Data listing —
——

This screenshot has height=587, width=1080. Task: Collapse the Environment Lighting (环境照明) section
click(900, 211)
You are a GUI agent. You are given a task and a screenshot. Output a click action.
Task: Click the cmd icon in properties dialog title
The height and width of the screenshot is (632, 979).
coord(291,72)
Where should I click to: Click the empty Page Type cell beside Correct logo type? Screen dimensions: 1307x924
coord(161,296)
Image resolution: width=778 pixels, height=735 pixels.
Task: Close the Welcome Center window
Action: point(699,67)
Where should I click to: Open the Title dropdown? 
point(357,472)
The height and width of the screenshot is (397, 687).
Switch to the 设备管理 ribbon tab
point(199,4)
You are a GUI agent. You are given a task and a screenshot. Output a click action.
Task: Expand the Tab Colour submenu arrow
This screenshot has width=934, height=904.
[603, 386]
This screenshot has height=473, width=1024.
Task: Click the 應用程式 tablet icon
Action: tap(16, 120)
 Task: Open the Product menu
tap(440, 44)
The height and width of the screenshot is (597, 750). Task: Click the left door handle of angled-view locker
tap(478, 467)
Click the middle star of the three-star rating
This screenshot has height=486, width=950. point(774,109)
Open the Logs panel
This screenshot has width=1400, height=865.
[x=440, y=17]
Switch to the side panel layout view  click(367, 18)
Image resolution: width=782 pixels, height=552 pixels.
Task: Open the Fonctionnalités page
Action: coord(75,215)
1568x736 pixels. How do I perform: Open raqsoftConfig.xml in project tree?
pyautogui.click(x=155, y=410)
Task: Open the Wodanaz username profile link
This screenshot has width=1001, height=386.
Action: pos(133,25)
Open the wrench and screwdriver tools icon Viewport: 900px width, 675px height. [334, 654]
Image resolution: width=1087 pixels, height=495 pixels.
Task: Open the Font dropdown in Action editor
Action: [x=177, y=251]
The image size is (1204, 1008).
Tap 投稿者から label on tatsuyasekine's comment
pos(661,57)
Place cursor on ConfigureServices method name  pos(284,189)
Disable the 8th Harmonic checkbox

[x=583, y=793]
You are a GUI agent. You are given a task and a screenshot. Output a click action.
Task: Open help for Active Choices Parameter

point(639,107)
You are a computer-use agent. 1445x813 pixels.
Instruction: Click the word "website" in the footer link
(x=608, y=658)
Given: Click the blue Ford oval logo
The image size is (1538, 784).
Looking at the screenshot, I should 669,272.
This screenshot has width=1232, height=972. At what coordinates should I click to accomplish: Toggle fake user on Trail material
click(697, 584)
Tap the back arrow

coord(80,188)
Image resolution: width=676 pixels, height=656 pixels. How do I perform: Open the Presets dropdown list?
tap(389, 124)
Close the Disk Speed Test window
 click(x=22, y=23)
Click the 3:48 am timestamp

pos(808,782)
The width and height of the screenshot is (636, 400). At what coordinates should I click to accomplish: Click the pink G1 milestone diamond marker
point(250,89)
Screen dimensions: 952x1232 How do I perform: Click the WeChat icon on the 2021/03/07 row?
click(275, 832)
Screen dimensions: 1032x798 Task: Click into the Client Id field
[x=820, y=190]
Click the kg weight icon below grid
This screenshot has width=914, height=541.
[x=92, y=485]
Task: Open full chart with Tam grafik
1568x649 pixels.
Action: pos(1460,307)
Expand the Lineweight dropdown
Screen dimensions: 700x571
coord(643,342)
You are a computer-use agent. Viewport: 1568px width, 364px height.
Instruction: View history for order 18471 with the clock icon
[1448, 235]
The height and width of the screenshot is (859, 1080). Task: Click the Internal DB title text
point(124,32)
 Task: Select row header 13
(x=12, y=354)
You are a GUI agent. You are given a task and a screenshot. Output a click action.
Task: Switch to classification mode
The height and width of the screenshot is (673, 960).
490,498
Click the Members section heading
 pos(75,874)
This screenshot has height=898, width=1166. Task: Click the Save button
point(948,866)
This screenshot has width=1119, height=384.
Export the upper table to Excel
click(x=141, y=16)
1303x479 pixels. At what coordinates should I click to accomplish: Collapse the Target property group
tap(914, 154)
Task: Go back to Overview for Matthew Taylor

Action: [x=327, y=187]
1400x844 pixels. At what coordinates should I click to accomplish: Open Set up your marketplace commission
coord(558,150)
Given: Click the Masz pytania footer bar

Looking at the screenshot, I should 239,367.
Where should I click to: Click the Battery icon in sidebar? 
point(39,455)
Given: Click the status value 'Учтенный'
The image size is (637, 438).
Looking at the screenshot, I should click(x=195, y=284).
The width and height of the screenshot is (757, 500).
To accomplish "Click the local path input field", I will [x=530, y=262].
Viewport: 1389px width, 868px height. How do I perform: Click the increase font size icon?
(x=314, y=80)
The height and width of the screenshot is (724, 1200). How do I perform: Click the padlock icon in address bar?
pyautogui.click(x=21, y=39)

——

Problem requirements —
Go through the records from the first line and copy each one exactly, ending after the line that contains "Task: Click the cmd". Give nothing else.

Output of the task —
This screenshot has height=587, width=1080. Task: Collapse the Environment Lighting (环境照明) section
click(900, 211)
You are a GUI agent. You are given a task and a screenshot. Output a click action.
Task: Click the cmd icon in properties dialog title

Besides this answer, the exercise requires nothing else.